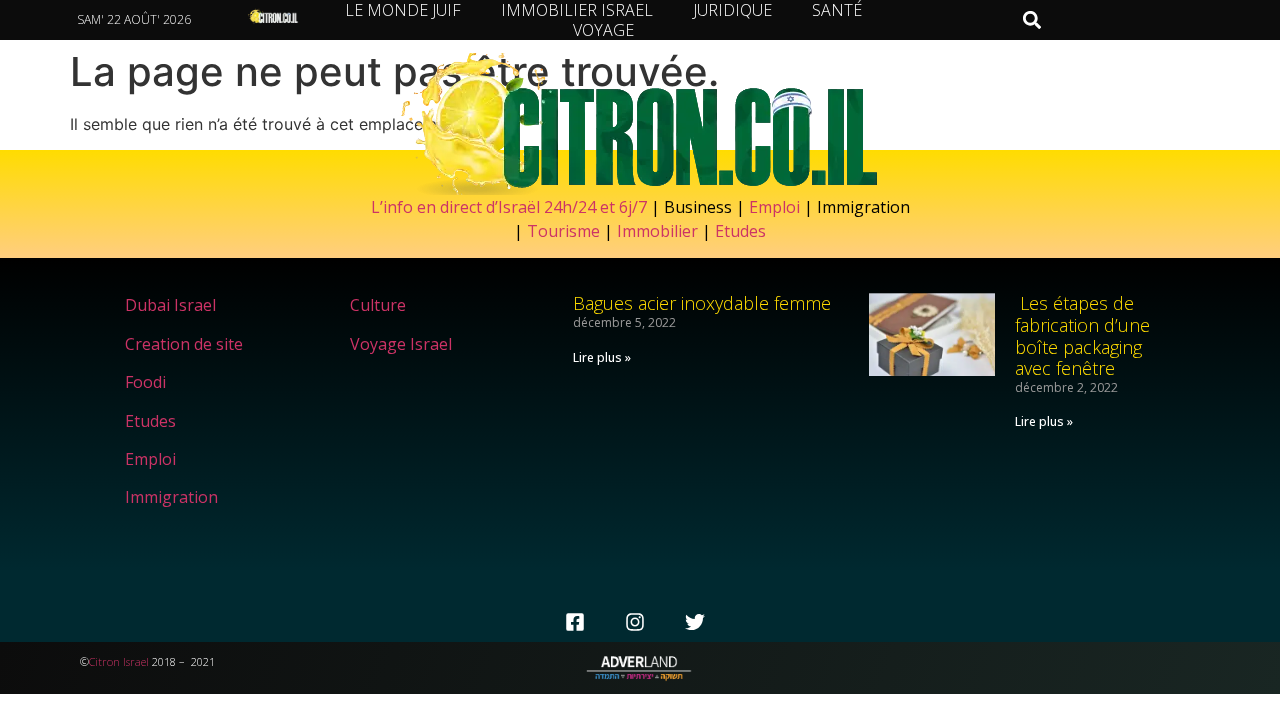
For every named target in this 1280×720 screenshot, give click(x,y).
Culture (378, 305)
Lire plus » (602, 357)
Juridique (732, 10)
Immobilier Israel (577, 10)
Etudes (740, 231)
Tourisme (563, 231)
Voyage (603, 30)
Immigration (171, 497)
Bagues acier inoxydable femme (702, 303)
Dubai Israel (170, 305)
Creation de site (184, 344)
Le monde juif (403, 10)
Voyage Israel (401, 344)
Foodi (145, 382)
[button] (1031, 20)
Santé (837, 10)
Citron (104, 661)
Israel (136, 661)
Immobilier (657, 231)
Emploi (774, 207)
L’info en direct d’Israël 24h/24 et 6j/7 (511, 207)
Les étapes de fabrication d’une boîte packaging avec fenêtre (1082, 335)
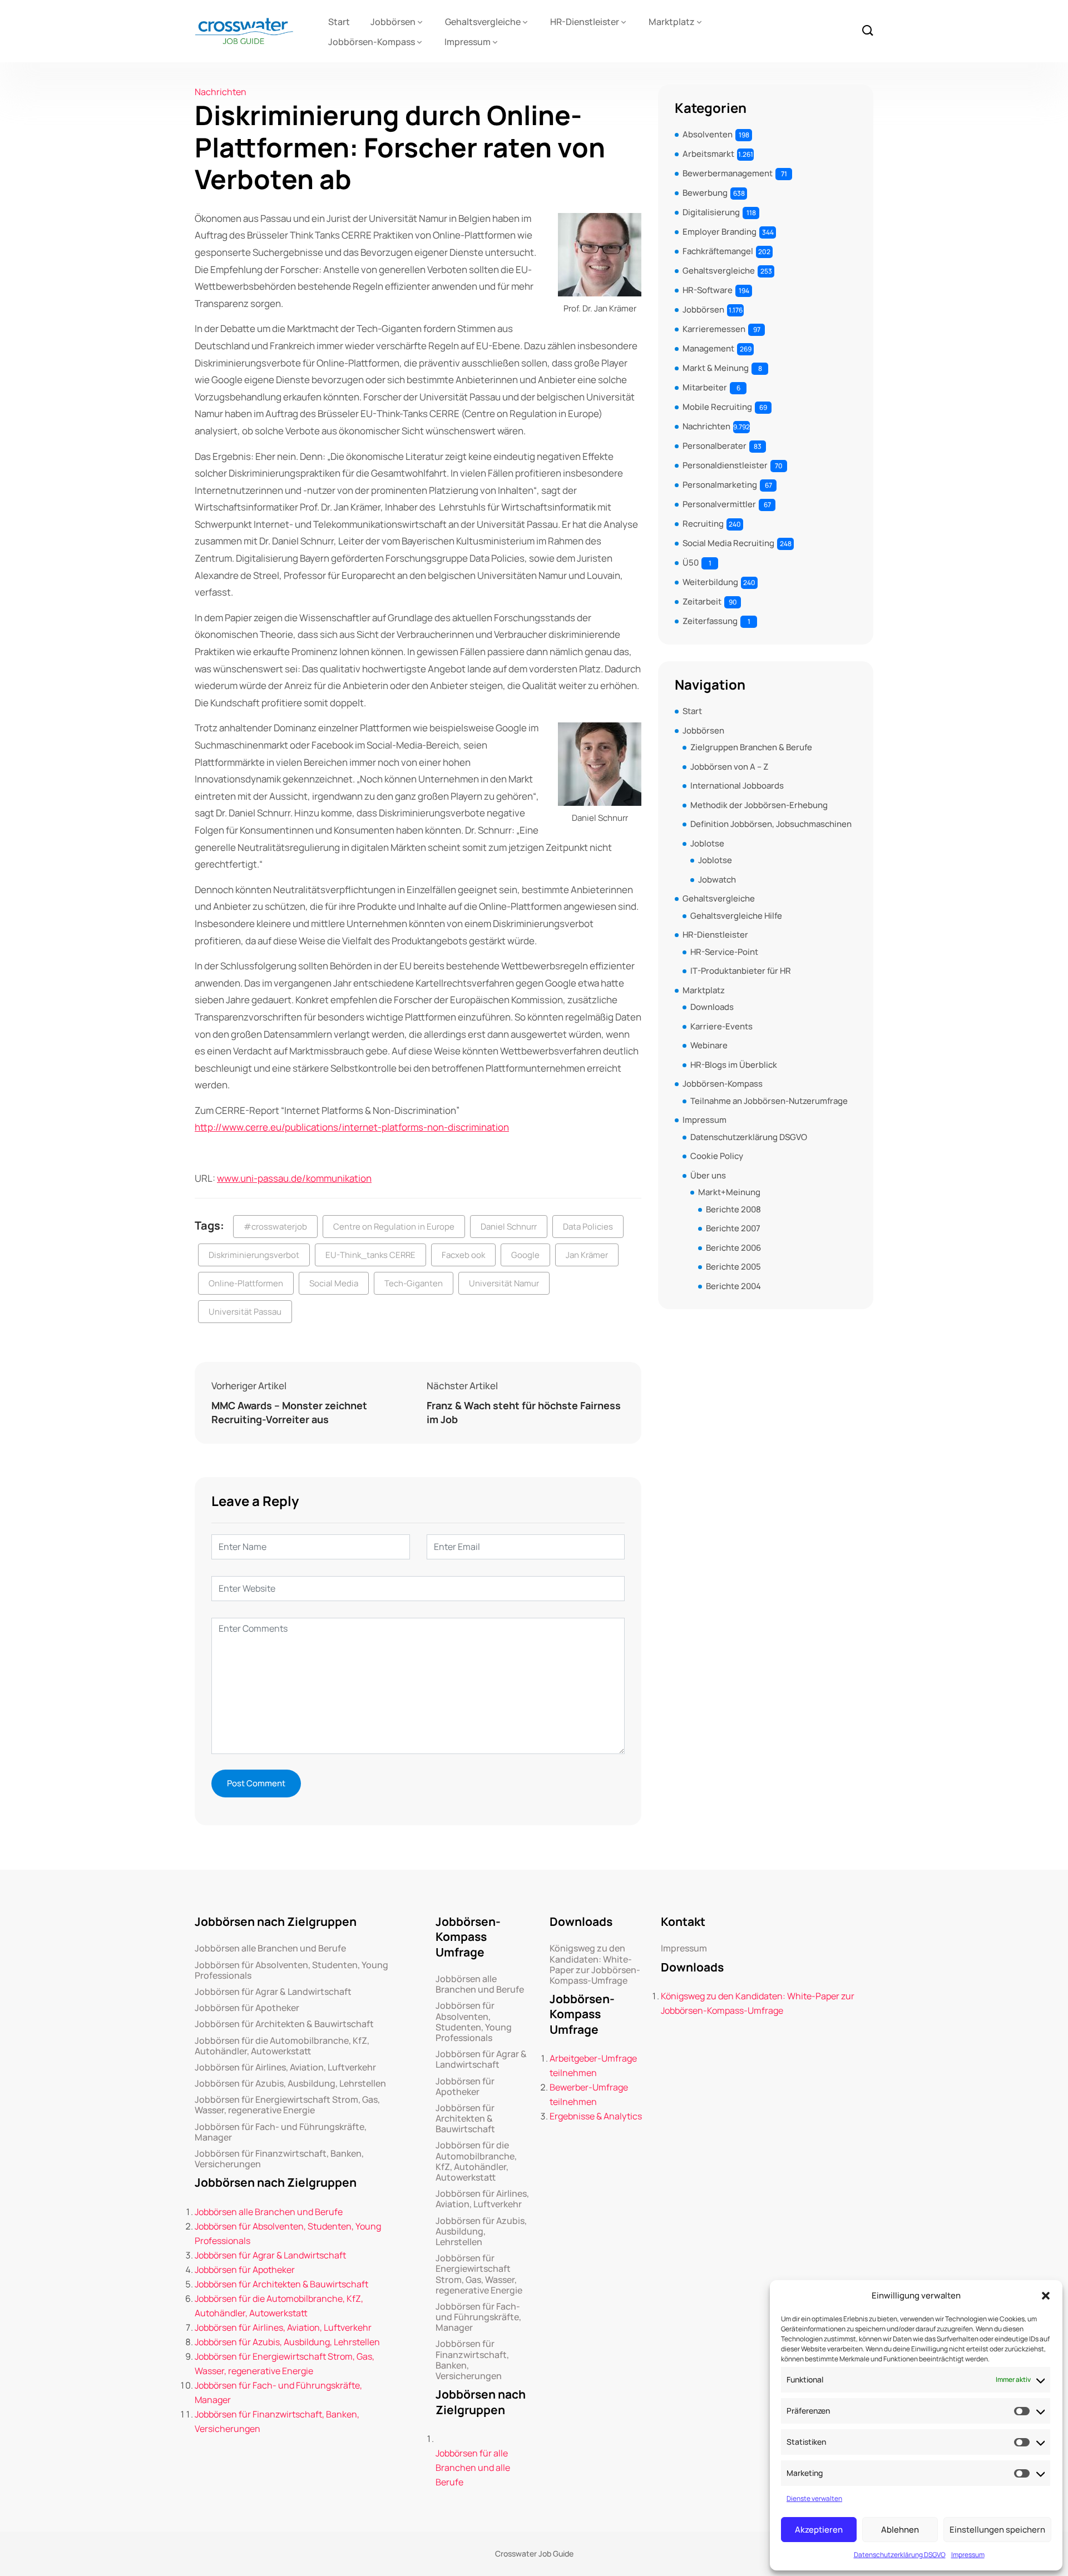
───
**Your assignment**. Scan the listing for the string "Israel". Copy each line that has it.

**Output below**.
Immobilier Israel (577, 10)
Dubai Israel (170, 305)
Voyage Israel (401, 344)
Israel (136, 661)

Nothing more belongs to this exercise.